If a person was instructing us this
way, we would refuse it (quite rightly and angrily so), and say that he or she was
a megalomaniac, and that the best we could do is to laugh and mock him/her, or,
more sympathetically, perhaps, to ensure he/she receives some kind of
psychiatric help. But, of course, for believing Christians, we do believe this of Jesus (so compounding
the oddness at least double-fold), because we also claim that he was God made a person (and see my post 7th
February 2014: ‘the utterly strange claim that God
became a human being and so our friend’). Given all this, it should be no
surprise to us that we are being ridiculed and viewed with incredulity. But don’t get touchy about such
things; their mockery, if we think about it for a moment, makes a good deal of sense!
So why, then, do we encourage ourselves to praise him,
worship him, and give all the glory back to
him, so to God and to Christ Jesus?

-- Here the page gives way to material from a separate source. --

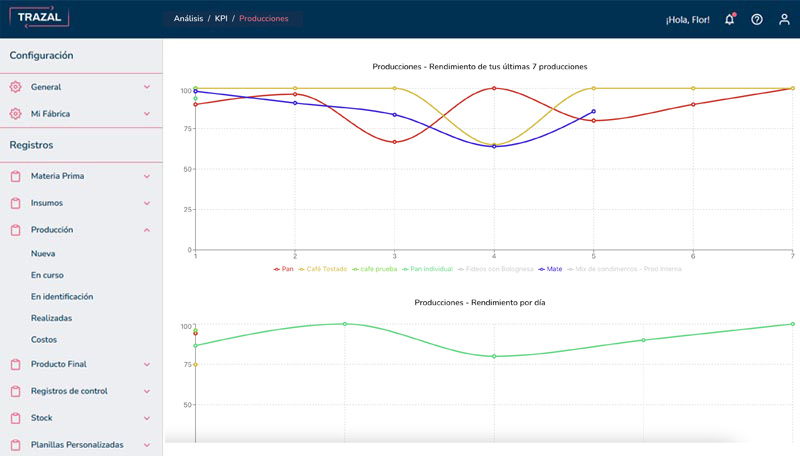This screenshot has width=800, height=456.
Task: Open the user profile icon
Action: pos(784,19)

And, how can
we justify all this to the ears of a
non-believer? The short answer to the first question is that, contrary to what
would happen ordinarily with a person, when we give the glory back to God and
Christ (and so reflect attention away from ourselves) we become more liberated,
and more released from ourselves (i.e.
our tired, dull old selves which return
again and again to the same old ruts and baggage – and also see Mathew 11:28-30).
The short answer to the second question is that we cannot justify our worshipping and praising him – if by
justification we mean presenting the non-believer with a knock-down reasoned argument
which sweeps away all other explanations. What we can do, though, is fully acknowledge
how odd indeed all this sounds, but also stress the importance of the ‘proof’
being in the eating of (rather than the justification of). In
other words, our proof (if we want to
call it that) is in our subjective experience of him, rather than in something
objectively demonstrable, but that this experience is open to everyone, if we choose to accept it.